Sinn Fein has come under pressure because of its links to the IRA and was shunned by the White House during this year’s St. Patrick’s Day celebrations. Instead, the sisters and partner of Robert McCartney, the Republican father of two murdered outside a Belfast pub, were invited. They have accused the IRA of obstructing the police investigation and criticized Sinn Fein candidates who were in the pub at the time of the stabbing for not giving details.
– The Daily Telegraph
SOUTHERN AFRICA
MUGABE ‘CONJURES UP’ WINNING VOTES
Zimbabwe’s opposition yesterday claimed to have found proof of “massive electoral fraud” carried out by the regime of President Mugabe.
The Movement for Democratic Change said that tens of thousands of votes appear to have been conjured from nowhere to guarantee victory for candidates from the ruling Zanu-PF party in last week’s parliamentary election. Mr. Mugabe has, say his critics, stolen victory in every national election since the formation of the MDC almost six years ago. Intimidation and violence were once the regime’s principal weapons against all opponents. But the opposition says that Mr. Mugabe also tries to avoid international criticism by relying on more subtle ways of holding power. Critics believe that he increasingly relies on outright ballot-rigging and electoral fraud carried out by pliant officials. The MDC claims this was the dominant feature of the last election. It points to glaring discrepancies between official voting figures issued after polls closed.
– The Daily Telegraph
WEST AFRICA
WARRING FACTIONS AGREE TO DISARM
Ivory Coast’s warring factions agreed yesterday to end hostilities, start immediate disarmament, and make plans for new elections in a bid to prevent a renewed explosion of violence in the world’s leading cocoa producer.

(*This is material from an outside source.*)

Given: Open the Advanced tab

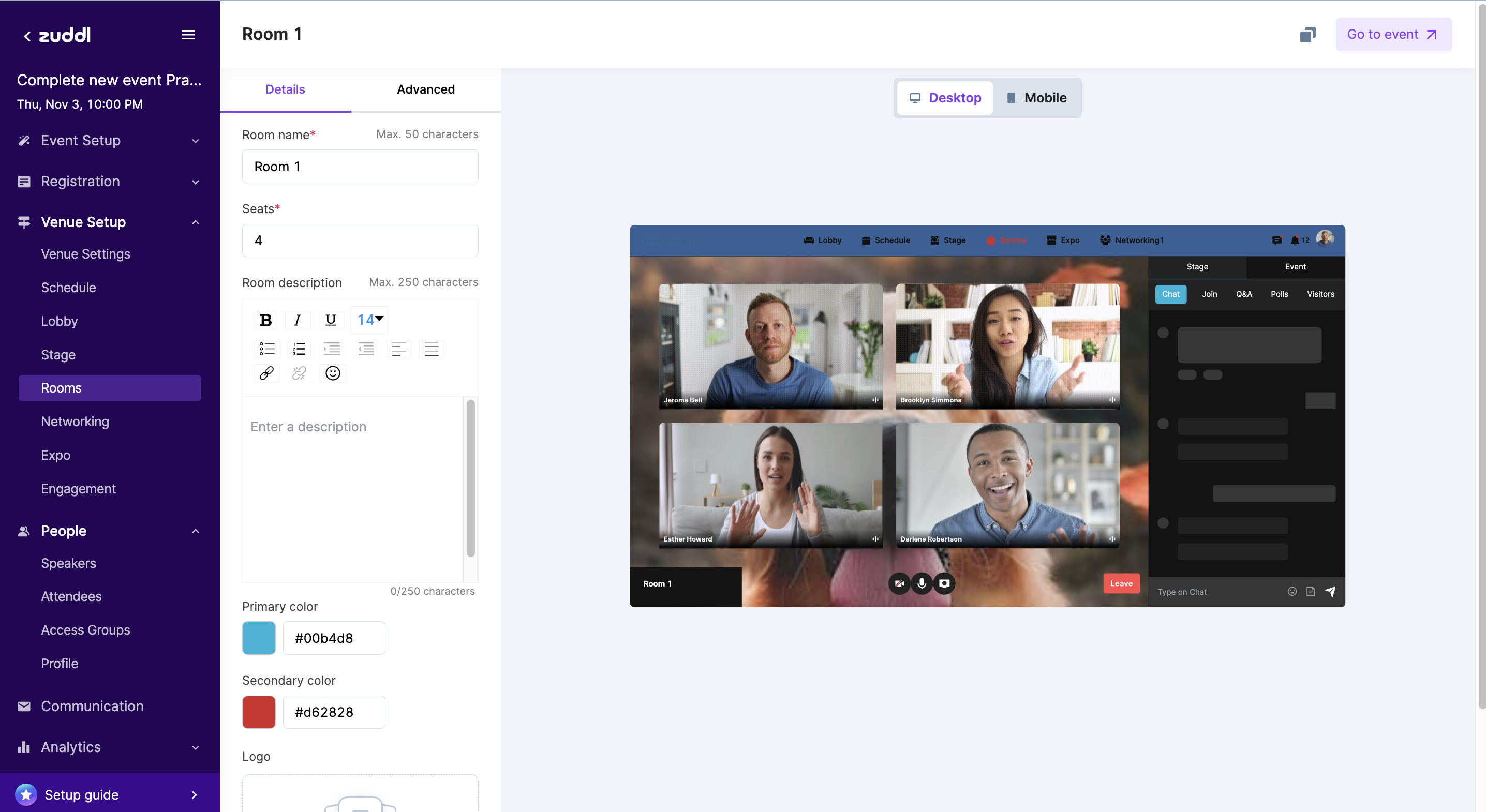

The agreement followed four days of talks in Pretoria mediated by South Africa’s president, Thabo Mbeki, who summoned all sides to his country’s capital to try to rescue the peace process. The negotiations were the factions’ first face-to-face meeting since civil war flared up again last fall in the West African nation.
– Associated Press
SOUTH AMERICA
MARXIST REBELS KILL 17 IN AMBUSH
Marxist rebels ambushed a Colombian military convoy yesterday, killing 17 soldiers – the latest in a spate of bloody attacks that have undermined government claims the rebels are being defeated.
The troops were traveling in Arauca, an oil-rich state in northeastern Colombia used by the guerrillas to smuggle drugs and arms across the border in Venezuela, when they came under attack with explosives and gunfire, said Colombia’s army chief, General Reinaldo Castellanos, who blamed the attack on guerrillas of the Revolutionary Armed Forces of Colombia, or FARC, which has been battling to topple the government here for 40 years.